March 18 is the third anniversary of the start of the war in Iraq, which has been opposed consistently by the majority of British people, millions of whom over the past four years have been involved in what is the biggest protest movement in British history. Close to 15,000 leaflets publicising the March 18 international day of protest against the Iraq occupation and threat of war against Iran, have been distributed at the large anti-Islamophobia demonstrations held in London over the past two weekends, with many of the demonstrators saying they would be in London for the third anniversary of the attack on Iraq.
Muslims came from all over Britain on February 11 and February 18 to protest against the attacks on their religion and the racism which has over the past few weeks too often been promulgated under the disguise of "freedom of speech", following the publication of offensive and racist cartoons in a Danish newspaper. Many Muslims that the attacks on their community were also being used to undermine the anti-war message, at a time when the news from Iraq and the details of torture and abuse perpetrated by the US and UK armies have once again highlighted the scale of the war crimes that have been — and continue to be — committed by the occupying forces.

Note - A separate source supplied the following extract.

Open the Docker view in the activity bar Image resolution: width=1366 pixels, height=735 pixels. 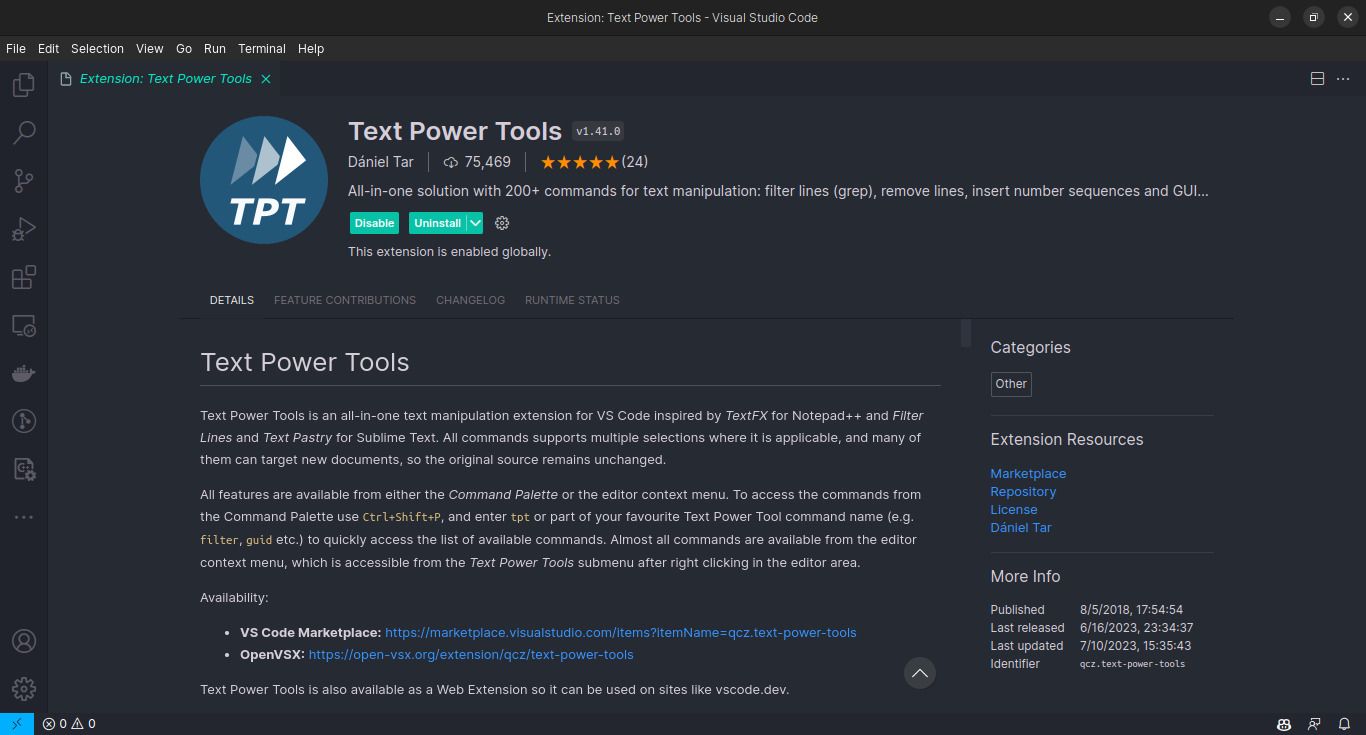(23, 373)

At the same time, it has become increasingly clear that one of the main reasons advanced for the attack on Iraq — that Saddam Hussein was seeking uranium in Niger in order to build an atomic bomb — was based on documents forged by rogue CIA officers. Although the forgeries were crude and easily discredited by the International Atomic Energy Authority — once the US Administration allowed the IAEA to inspect them — the main thrust of the documents were used by President Bush on 28 January 2003 to justify the attack on Iraq. He said, without any real evidence whatsoever, that Iraq had sought out uranium in "an African country" in order to make a nuclear bomb". If the president took the United States to war with a case that he knew to be false he could well be impeached.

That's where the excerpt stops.